3:10 PM Another crack at the final scene. Peri Gilpin delivers a line to Grammer but fumbles so badly she needs three tries. He is supposed to give her a hug and deliver his next line. Grammer seems to have forgotten the latter. Finally, he lets Gilpin go and begins to read his last bit of dialogue, from Tennyson’s poem “Ulysses,” that he personally selected for the occasion. A couple of lines into it, however, he stops. Speaking softly, Grammer tells Lee, “I’m getting there.”
ONE DAY TO GO
11:55 AM Leeves’ husband, Paramount executive Marshall Coben, takes her picture off stage. Hyde Pierce wanders over and embraces them.
TV ensembles in their final days routinely talk about “being like family.” Such mush is usually as believable as a Bachelor contestant claiming “I’ll love you forever.” But there’s something different with Frasier. The cast truly seems as grateful for one another as for the long run they’ve enjoyed.
“I have a husband and two children because of this show,” says Leeves, who met Coben at a Frasier Christmas party. “Frasier literally changed my whole life. I became who I am here.”
THE FINAL DAY
12:52 PM Apparently, Mother Nature is a Frasier fan. The sunny Southern California weather has turned cold and gray.
Things are equally cloudy inside. The final rehearsal is still a struggle. Leeves avoids eye contact with her costars. Hyde Pierce’s nose is Rudolph-red-a sign of impending tears, says Mahoney. And Grammer, wearing a black T-shirt with FRASIER HAS LEFT THE BUILDING On the back, still can’t make it through Tennyson.
9:54 PM The end has come. And something is missing-tears. Sure, there’s emotion in the final scene- Gilpin’s voice cracking on her last line, moisture around Mahoney’s eyes, Hyde Pierce’s beaming proboscis-but the feared emotional breakdown never materializes.
Grammer finishes the poem with the lines “And tho’/We are not now that strength which in old days/Moved earth and heaven, that which we are, we are.”

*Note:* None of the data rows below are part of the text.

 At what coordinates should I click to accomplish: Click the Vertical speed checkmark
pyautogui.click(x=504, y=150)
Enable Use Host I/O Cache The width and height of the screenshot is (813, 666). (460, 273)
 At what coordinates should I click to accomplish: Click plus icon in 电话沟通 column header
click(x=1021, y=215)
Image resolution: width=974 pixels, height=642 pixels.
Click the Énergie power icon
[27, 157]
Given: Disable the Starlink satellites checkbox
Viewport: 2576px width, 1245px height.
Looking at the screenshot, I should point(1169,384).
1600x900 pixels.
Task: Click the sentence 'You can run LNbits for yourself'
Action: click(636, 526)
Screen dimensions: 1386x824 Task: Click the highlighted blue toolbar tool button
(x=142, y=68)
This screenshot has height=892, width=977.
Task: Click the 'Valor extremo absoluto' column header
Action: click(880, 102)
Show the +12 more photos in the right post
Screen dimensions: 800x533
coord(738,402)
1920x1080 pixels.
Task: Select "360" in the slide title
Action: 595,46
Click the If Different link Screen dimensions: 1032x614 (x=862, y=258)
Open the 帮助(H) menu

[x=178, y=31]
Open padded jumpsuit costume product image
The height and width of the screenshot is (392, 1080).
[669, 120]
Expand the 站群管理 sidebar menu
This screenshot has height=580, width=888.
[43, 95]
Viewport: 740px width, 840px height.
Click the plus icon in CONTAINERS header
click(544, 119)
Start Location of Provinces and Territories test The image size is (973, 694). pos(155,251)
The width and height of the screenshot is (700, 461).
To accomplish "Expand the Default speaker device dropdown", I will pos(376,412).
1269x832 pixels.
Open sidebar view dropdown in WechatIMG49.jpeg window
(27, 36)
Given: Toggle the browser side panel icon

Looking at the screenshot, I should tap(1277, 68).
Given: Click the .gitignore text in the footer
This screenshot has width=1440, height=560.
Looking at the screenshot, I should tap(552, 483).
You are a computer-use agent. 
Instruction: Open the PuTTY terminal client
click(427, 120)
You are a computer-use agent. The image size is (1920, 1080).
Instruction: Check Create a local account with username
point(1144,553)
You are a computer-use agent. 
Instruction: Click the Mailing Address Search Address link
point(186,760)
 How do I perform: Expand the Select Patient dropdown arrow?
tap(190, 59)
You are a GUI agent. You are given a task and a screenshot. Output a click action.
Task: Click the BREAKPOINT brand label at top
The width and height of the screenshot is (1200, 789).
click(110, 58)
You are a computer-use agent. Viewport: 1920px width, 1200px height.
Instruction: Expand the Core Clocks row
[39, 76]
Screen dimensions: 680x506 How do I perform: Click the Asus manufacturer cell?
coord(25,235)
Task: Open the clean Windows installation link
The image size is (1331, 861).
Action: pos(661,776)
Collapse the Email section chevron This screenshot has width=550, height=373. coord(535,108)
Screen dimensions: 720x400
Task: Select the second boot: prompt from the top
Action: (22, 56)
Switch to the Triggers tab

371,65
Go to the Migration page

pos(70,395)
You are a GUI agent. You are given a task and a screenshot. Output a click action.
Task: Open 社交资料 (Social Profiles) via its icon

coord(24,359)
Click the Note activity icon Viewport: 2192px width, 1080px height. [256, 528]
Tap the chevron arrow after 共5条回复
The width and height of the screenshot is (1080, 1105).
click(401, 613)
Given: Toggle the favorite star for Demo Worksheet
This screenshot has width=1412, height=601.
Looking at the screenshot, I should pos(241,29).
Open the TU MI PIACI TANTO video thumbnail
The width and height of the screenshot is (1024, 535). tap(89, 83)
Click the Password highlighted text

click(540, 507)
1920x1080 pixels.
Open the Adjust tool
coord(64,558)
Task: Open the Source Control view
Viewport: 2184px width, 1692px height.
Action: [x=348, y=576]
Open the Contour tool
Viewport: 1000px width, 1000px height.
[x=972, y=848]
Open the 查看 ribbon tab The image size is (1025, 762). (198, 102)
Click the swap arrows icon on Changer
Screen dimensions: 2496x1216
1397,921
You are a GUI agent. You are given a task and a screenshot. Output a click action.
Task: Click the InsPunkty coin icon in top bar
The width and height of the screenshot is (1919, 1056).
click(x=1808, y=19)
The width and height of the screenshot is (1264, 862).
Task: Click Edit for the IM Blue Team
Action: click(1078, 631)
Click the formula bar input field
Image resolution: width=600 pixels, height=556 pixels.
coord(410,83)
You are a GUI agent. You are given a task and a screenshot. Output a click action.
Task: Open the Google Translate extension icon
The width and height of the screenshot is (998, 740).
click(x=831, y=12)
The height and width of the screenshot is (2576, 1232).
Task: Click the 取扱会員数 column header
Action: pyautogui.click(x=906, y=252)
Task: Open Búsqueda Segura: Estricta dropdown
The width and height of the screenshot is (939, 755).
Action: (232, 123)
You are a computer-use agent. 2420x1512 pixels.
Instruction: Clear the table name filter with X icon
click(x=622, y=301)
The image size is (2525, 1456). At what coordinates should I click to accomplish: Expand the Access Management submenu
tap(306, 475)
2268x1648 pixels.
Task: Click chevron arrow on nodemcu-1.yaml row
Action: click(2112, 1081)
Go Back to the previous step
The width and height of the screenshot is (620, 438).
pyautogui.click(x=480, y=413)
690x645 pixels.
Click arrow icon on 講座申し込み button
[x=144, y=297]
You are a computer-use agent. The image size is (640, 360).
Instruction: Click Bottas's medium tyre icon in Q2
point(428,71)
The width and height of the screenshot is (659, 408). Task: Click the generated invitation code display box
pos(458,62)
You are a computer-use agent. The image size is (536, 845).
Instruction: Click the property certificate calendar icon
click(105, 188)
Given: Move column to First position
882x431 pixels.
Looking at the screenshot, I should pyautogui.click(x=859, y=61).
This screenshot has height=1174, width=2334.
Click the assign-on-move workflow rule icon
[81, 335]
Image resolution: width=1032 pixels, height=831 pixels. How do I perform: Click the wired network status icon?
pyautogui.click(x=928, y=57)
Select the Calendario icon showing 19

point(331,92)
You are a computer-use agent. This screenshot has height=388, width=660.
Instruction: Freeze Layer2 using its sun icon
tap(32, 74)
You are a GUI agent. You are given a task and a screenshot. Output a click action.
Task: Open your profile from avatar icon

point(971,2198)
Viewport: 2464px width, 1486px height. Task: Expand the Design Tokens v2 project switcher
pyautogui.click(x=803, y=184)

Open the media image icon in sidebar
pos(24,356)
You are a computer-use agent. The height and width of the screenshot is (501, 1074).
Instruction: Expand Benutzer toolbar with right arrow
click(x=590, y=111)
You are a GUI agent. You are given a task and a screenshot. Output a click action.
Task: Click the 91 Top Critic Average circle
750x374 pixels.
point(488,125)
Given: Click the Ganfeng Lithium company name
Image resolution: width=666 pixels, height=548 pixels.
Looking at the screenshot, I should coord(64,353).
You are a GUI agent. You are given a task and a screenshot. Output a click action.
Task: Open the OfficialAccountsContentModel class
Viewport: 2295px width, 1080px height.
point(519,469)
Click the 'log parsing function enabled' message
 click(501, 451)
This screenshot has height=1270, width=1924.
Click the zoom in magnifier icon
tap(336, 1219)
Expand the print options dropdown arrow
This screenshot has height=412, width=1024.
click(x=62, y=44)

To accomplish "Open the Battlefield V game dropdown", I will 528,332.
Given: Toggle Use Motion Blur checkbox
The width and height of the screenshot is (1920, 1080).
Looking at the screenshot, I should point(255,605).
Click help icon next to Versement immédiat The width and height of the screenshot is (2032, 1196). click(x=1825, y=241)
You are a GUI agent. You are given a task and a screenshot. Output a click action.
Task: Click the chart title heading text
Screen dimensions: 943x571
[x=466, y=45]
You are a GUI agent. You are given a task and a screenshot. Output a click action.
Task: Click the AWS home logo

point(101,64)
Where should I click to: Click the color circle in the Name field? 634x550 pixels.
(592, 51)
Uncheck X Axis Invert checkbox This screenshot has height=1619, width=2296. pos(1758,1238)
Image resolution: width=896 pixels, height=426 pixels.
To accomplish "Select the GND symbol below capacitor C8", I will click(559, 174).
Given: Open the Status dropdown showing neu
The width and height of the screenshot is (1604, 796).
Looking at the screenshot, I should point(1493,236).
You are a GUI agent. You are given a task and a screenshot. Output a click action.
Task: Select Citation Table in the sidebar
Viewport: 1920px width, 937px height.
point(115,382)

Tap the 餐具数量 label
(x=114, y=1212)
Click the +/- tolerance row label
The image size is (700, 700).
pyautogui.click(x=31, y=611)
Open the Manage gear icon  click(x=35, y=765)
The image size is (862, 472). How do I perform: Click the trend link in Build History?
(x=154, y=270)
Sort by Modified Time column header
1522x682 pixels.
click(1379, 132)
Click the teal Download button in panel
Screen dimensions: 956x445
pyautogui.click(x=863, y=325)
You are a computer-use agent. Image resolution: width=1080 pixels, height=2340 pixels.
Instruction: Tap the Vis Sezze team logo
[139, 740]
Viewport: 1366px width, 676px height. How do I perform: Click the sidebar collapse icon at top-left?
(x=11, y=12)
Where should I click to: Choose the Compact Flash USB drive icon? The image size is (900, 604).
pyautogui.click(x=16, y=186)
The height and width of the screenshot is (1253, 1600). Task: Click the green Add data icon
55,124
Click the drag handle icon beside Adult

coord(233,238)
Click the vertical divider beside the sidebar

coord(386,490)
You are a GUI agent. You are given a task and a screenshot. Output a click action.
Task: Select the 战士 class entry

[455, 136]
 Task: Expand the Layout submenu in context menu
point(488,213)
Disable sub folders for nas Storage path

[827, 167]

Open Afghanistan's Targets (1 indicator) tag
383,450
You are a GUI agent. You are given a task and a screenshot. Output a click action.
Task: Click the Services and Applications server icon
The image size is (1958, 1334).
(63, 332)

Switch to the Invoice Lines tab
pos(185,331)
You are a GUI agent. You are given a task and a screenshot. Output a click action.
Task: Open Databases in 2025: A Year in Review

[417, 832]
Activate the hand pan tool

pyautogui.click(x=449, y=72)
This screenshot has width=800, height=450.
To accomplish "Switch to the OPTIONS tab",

He then hugs everyone. The mood is more baby shower than wake, which makes sense. Because this isn’t the end after all.
ONE WEEK LATER
11 PM The cast took the cliché about “fading into the sunset” literally. They bought a Hawaiian vacation for themselves, their crew and the crew’s families. A stunning pink sunset has faded to black over a beautiful beach. Frasier crew members and family moved Grammer and Co. to tears by wearing T-shirts with the ensembles picture, along with the words “THE BEST CAST IN HISTORY.”
“We’ve been going from milestone to mile- stone all year,” sighs a weary Gilpin. “The last Christmas show, the last time we sing ‘Happy Birthday’ to Kelsey. Finally we knew we could let it all out. There was not a dry eye on that hillside tonight. But we won’t say goodbye. We’ll see each other again.”